Por Marta A. Calero
Movió la cabeza en cámara lenta para observar y ubicó bien la oreja hacia el lugar de donde provenía aquel sonido que producía una multitud cristiana que cargaba una imagen. Esa misma multitud vendría al día siguiente bien temprano en busca de un pedazo de su cuerpo sacrificado.
“Perdona tu pueblo Señor, perdona tu pueblo, perdónalo Señor, aquel animal noble que años anteriores había proporcionado su leche para alimentar a los niños, que no conoció métodos anticonceptivos y parió crías y crías hasta secar la última gota de leche de sus tetas, hoy se encuentra imposibilitada para dar un paso, es preciso su piel, sus tripas, sus vísceras, sus músculos, sus sesos para alimentar aquel pueblo que implora el perdón.

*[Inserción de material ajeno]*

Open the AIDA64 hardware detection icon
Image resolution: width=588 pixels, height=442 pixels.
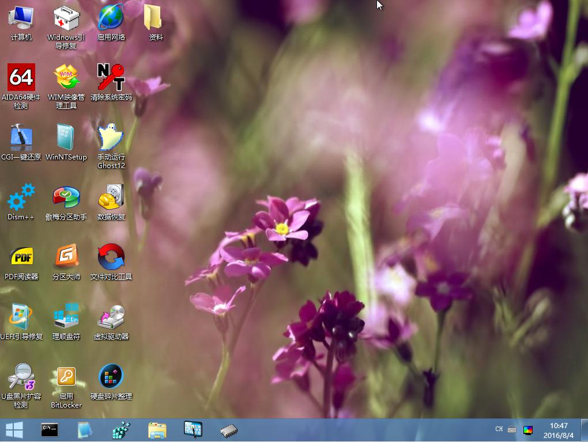[21, 77]
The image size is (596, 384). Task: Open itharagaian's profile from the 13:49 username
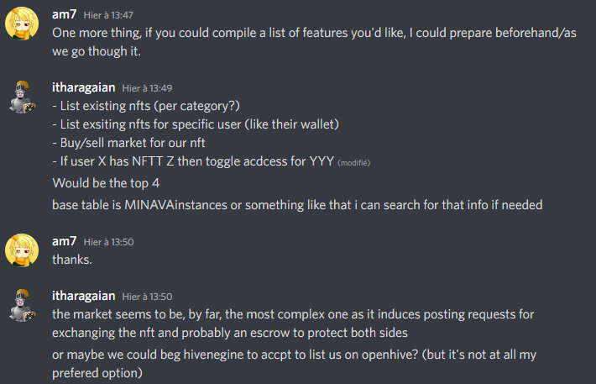83,87
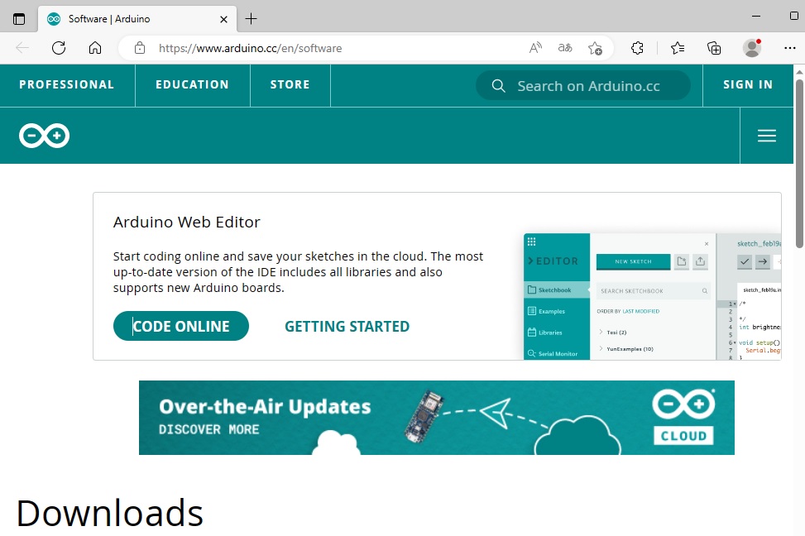Add this page to favorites star icon
Screen dimensions: 805x536
(x=595, y=48)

Movió nuevamente la cabeza e inclinó sus ojos hacia el firmamento en busca de una respuesta, de pronto una lágrima asomó por aquellos ojos grandes, deslizándose en la piel curtida por el sol, el viento, el sereno y el agua.
Sin dejar de masticar aquel zacate seco que se le atoraba en la garganta, rascó con sus patas delanteras y con movimientos lentos el pedacito de tierra que hasta ese día le sostendría de pie.
Hizo reverencia como le había enseñado su madre de arrodillarse, igual que muchas multitudes en el mundo lo hacen, y movió las orejas nuevamente buscando el sentido de aquel sonido que se prolongaba como un eco en la lejanía de la calle. Perdonaaa tu pueblooo Señorrr, perdonaaa tu pueblooo, perdónalooo Señorrr.